### What is being asked
From the post below, list every role the writer says God fills for her in the paragraph about being a precious daughter of God.

His word also tells me who Satan is and what he does. In fact, these verses really took me by surprise and got me to think.
John 8: 42-44
42 Jesus said to them, “If God were your Father, you would love me, for I have come here from God. I have not come on my own; God sent me. 43 Why is my language not clear to you? Because you are unable to hear what I say. 44 You belong to your father, the devil, and you want to carry out your father’s desires. He was a murderer from the beginning, not holding to the truth, for there is no truth in him. When he lies, he speaks his native language, for he is a liar and the father of lies.
Satan is a BIG FAT LIAR! Not only is he a liar but he is the father of lies. Any lie spoken comes from Satan and it gives him a foothold. I think what struck me the most is that Satan's native language is lying. So in believing the lie, I am giving Satan a possibility to weaken me.
That is the absolute last thing that anyone could want. Through God's word, I know that He loved me so much, that He had His only son slaughtered for my sin. How beautiful is that?!? God's love for His children is so evident through the verse of John 3:16 (sidenote, read the book of John, so moving and really shows the heart of Christ).
The big thing that I have taken away from these past few weeks is that I am a precious daughter of God. He cares for me and loves me in so many ways. He's my comforter, my nurturer, my protector. He is also my friend. Instead of having the identity of "the girl who is never good enough", I am now learning to embrace the identity of "the girl who is a precious and beautiful daughter of God." Some days can be difficult, but I know that my identity in Christ is what will get me through my trials and tribulations. Praise be to God!
In other events, Culver's is still amazing! If you are in the Dells, stop by and I would love to serve you. It has been a complete blessing to work there and under an amazing management. Our managers have been great and we have even developed friendship with them, where we are hanging out outside of work. Although it can be tricky at times, God is still present within those of us that are working at Culver's and we are using His power through us to make His glory shine.

### Data section
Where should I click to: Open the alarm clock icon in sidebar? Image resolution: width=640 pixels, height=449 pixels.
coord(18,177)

* * *

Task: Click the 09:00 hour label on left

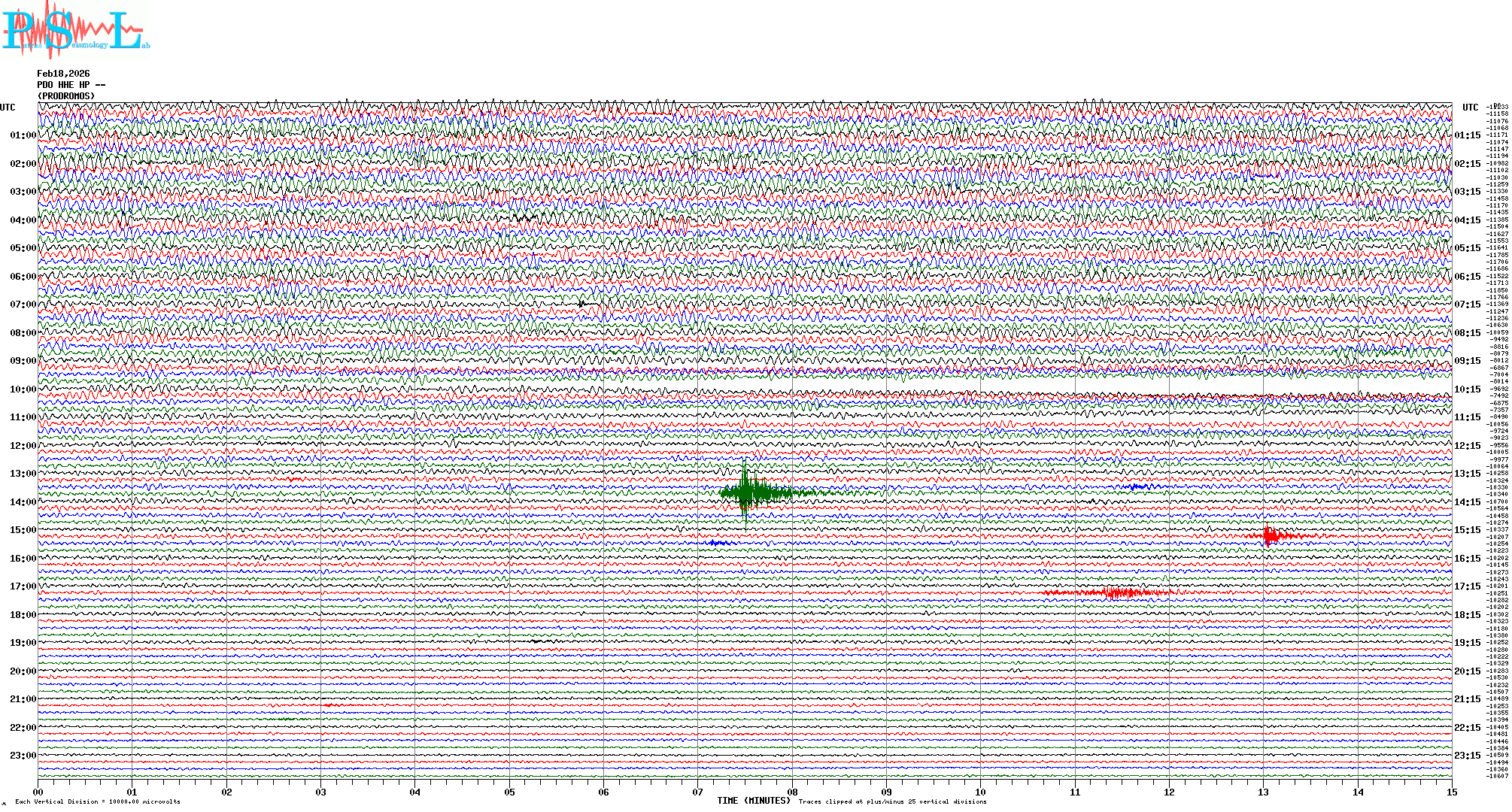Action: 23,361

### Answer for the task
- Comforter
- Nurturer
- Protector
- Friend